Indies flex their muscle as the big brokerages get bigger
Regional brokerages are seizing opportunities — and grabbing the mic — as consolidation and conflict shift the balance of power in residential real estate.
Key points:
- Regional independents are asserting influence nationally, responding to pressure with stronger messaging and leadership.
- Consolidation isn’t just for the corporates — large indie brands are actively acquiring smaller players to expand market share.
- Indies face headwinds too, including cloud-based competition and new listing strategies that could reshape profitability and service.
Who does the future of residential real estate belong to?
The nation's largest brokerage businesses — most of which are publicly traded corporations — are seizing on the consolidation environment, but industry experts tell Real Estate News that the major regional independents and family-owned companies are "natural acquirers" who will also benefit.
These privately held players may have other distinct advantages in a future where listing inventory is used competitively and cloud-based models mean savings for agents and consumers. And they face potential challenges too — but don't count them out.
Regional leaders are using their voices at the national level
As the country's top brokerages wage a war of attrition against regional firms and MLSs, local leaders are responding — and their voices are being heard on the national stage. Brokerage leaders such as Windermere's OB Jacobi and Baird & Warner's Stephen Baird have not shied away from media while under threat — and have, in many ways, staged their own public relations counteroffensive in recent months.
It's no surprise that they are doing so, New York-based real estate analyst, appraiser and adjunct associate professor at Columbia University Jonathan Miller told Real Estate News.
"The family-owned and operated legacy firms are becoming just as vocal as the big firms because their future is at stake and they have skin in the game. And at the same time, the corporate entities are much more reluctant to step out," he explained, adding that he sees legacy family-brand leaders like Jacobi or Howard Hanna's Hoby Hanna as "foundationally more entrepreneurial" than the corporate leaders of other top brokerages.
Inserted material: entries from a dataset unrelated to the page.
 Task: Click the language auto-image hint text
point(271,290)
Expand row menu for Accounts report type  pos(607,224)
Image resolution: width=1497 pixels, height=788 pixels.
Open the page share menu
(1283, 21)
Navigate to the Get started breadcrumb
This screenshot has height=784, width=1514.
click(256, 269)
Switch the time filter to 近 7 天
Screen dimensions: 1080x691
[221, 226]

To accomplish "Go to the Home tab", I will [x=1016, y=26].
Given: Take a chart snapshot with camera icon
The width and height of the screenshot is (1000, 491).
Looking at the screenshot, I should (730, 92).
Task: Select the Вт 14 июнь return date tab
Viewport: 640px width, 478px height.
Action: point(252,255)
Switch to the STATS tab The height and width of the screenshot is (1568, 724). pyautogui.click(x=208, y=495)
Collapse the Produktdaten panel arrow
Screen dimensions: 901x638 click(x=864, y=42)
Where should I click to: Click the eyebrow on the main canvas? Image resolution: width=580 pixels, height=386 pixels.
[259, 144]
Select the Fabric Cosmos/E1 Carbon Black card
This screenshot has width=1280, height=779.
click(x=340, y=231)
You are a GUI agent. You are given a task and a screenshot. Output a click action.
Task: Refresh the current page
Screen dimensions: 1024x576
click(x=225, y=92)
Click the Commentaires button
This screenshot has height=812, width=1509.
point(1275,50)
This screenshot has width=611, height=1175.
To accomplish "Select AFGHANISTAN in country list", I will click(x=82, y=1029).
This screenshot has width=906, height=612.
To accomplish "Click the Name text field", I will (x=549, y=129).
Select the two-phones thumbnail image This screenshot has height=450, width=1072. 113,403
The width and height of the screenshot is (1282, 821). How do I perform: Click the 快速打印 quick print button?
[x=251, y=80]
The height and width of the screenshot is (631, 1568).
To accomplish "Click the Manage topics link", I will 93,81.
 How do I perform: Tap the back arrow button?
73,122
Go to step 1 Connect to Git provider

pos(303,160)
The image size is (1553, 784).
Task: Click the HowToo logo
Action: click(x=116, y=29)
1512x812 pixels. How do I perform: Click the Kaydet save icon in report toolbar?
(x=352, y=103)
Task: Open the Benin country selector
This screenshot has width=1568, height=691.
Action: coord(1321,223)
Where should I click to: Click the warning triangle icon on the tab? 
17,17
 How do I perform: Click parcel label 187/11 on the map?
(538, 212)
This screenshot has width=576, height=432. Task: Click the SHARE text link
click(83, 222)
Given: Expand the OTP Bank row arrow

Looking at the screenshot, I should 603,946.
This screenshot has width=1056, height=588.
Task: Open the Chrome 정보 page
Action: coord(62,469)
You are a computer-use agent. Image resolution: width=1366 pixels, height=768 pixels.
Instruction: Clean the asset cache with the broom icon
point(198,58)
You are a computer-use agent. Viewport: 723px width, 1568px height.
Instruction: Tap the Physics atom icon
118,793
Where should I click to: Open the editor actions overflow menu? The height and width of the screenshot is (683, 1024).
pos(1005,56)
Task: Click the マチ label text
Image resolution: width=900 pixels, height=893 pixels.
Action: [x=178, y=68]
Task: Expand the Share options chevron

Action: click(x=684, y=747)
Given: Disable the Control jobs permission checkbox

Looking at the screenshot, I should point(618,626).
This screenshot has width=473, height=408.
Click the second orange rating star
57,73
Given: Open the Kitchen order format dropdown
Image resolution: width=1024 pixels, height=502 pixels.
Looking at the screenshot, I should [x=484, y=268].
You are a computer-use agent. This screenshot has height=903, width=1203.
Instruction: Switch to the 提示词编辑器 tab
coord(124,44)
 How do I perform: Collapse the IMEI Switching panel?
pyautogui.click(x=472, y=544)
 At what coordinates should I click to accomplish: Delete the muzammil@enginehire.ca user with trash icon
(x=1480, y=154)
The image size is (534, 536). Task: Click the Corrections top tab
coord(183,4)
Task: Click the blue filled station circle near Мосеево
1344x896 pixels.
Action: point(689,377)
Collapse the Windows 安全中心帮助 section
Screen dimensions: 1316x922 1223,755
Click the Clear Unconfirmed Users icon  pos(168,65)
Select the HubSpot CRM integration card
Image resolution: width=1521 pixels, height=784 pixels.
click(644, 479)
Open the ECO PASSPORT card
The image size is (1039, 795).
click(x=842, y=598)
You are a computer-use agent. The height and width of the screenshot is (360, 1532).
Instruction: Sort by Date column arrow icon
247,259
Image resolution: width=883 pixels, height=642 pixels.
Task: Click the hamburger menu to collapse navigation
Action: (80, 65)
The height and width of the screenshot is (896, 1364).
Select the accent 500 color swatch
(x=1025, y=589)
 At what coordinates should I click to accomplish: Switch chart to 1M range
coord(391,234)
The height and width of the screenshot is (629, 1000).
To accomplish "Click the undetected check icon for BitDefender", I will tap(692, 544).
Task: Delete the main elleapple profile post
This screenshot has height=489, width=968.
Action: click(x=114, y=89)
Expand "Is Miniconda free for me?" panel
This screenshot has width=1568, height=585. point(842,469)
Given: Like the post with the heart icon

Craig Cheatham, the president and CEO of The Realty Alliance, told Real Estate News that he has also "sensed a narrative shift in the last year" from the "future being about corporate players and franchise [players]" to one where independents can thrive.
"The one-two punch of the challenging market and getting left out of the NAR settlement agreement may have created a moment of doubt in the minds of strong independents, but that moment has passed, and the opportunities they are finding have restored any lost confidence in their bright future."
Larger independents poised to benefit from the consolidation moment
Mergers and acquisitions have been a major story this year as the top brokerages — and mortgage players — seek more market share and revenue. But it's no different for regional brands, according to T3 Sixty President and CEO Jack Miller, as they also stand to benefit in this moment of consolidation. (Note: Real Estate News is an editorially independent division of T3 Sixty.)
"What's happening is that large family-owned or independent brands — like Howard Hanna, Windermere, John L. Scott, Baird & Warner and companies like that — since they are usually the biggest independent company in their market, they're natural acquirers within their market," Miller explained, adding that small brokerages will likely start with, or ultimately sell to, these "traditional acquirers."
The big players — whether they are publicly traded or privately owned — will continue to get bigger, Miller added, pointing to industry data in T3 Sixty's Real Estate Almanac.
"We've seen the top 1,000 brokerages go from about 45% of sales volume to over 60% of sales volume in about a six-year period," Miller said. "That's a concentration of sales volume into the larger companies, and that will continue — and these large regional independents will be part of that consolidation trend."
Cheatham also said he's hearing about independents going into "acquisition mode like never before." Leaders of smaller brokerages who are ready to retire or step back often "see a great match in culture, direction and philosophy" in selling to a larger local competitor.
Major indies don't always see eye-to-eye — and still face threats
While the top family-brand leaders share some things in common, that doesn't mean they have aligned visions, both Jonathan Miller and Jack Miller said. Jacobi has been outspoken against Compass' private exclusives effort, but Hanna has been openly critical of NAR's Clear Cooperation Policy and has sought to maintain control over how — and where — his firm's listings are used online.
If the industry continues to lean further into private listings, "what's going to evolve is a patchwork," Jonathan Miller said, where "the competition is going to be about who has the best inventory — it's going to be less about service and be more about the quality of listings." Jack Miller said if major brokerages move to keep listings off the MLS, that will create "friction for the small broker" and ultimately degrade service for their clients.
Regional and independents also have to worry about single-entity national players like eXp, Real and LPT who have "centralized everything" and continue "pushing down the cost of managing a real estate transaction," Jack Miller said.
The question then becomes, "how far can these national brokerages push the economics" to where it becomes "unprofitable to run a local company," he explained. Ultimately, "you have to have customers willing to pay for that," he concluded.